Data to examine:
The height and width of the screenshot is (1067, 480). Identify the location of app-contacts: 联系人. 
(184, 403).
--
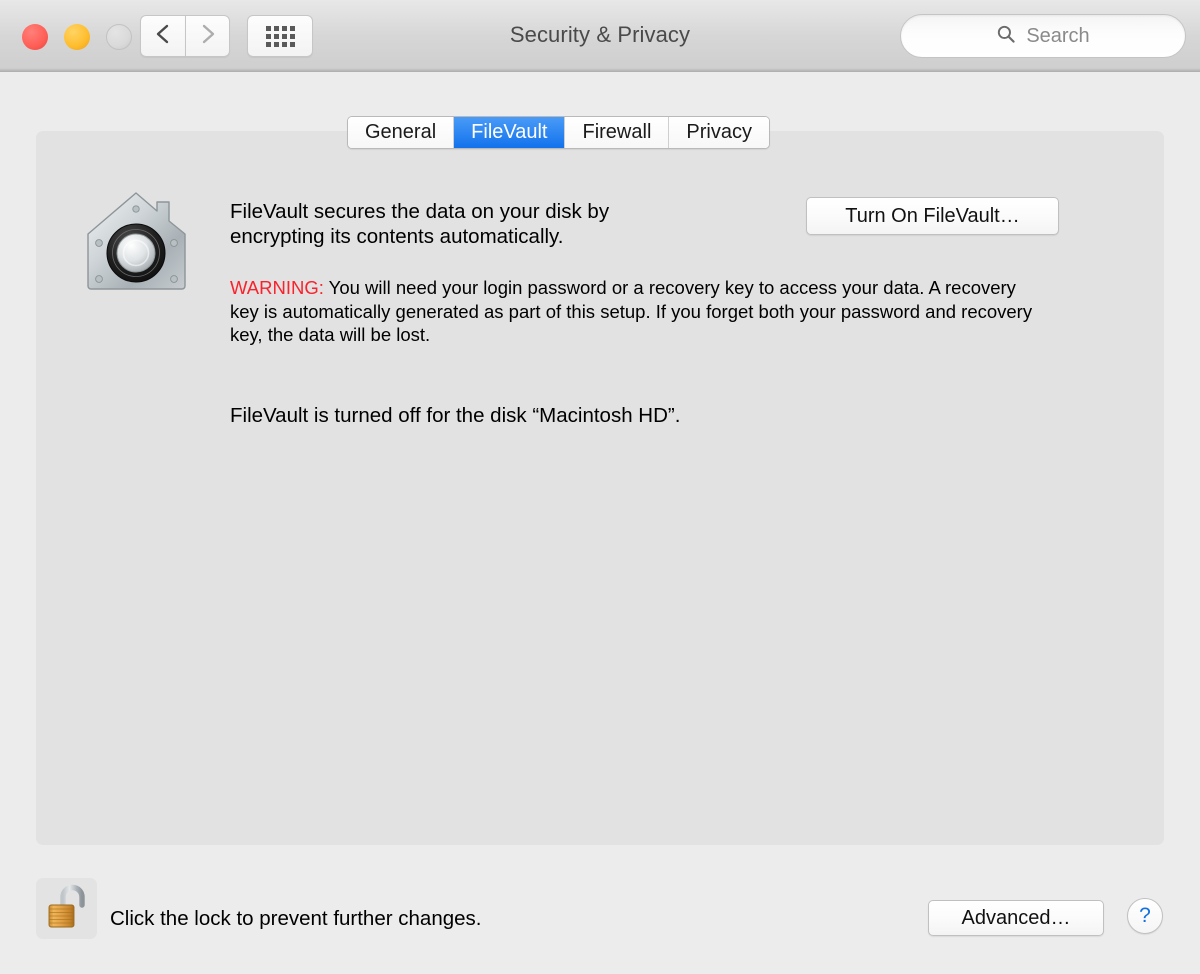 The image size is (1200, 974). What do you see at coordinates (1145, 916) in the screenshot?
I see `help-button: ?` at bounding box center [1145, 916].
==
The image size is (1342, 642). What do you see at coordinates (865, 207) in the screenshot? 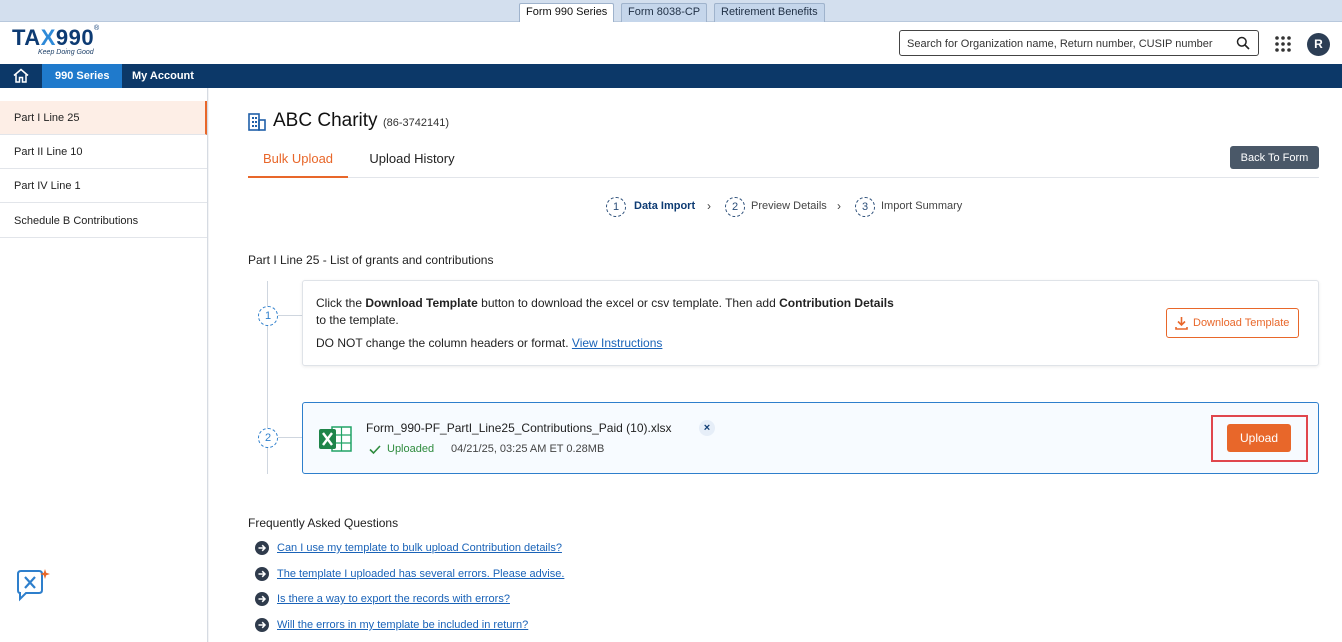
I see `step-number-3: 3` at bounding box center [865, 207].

Assigned task: Write out everything from the line that contains "The image size is (1200, 974)." down to the line that contains "center [1145, 916].", both included and word for word, leaving out the pictures.

Answer for the task:
 The image size is (1200, 974). What do you see at coordinates (1145, 916) in the screenshot?
I see `help-button: ?` at bounding box center [1145, 916].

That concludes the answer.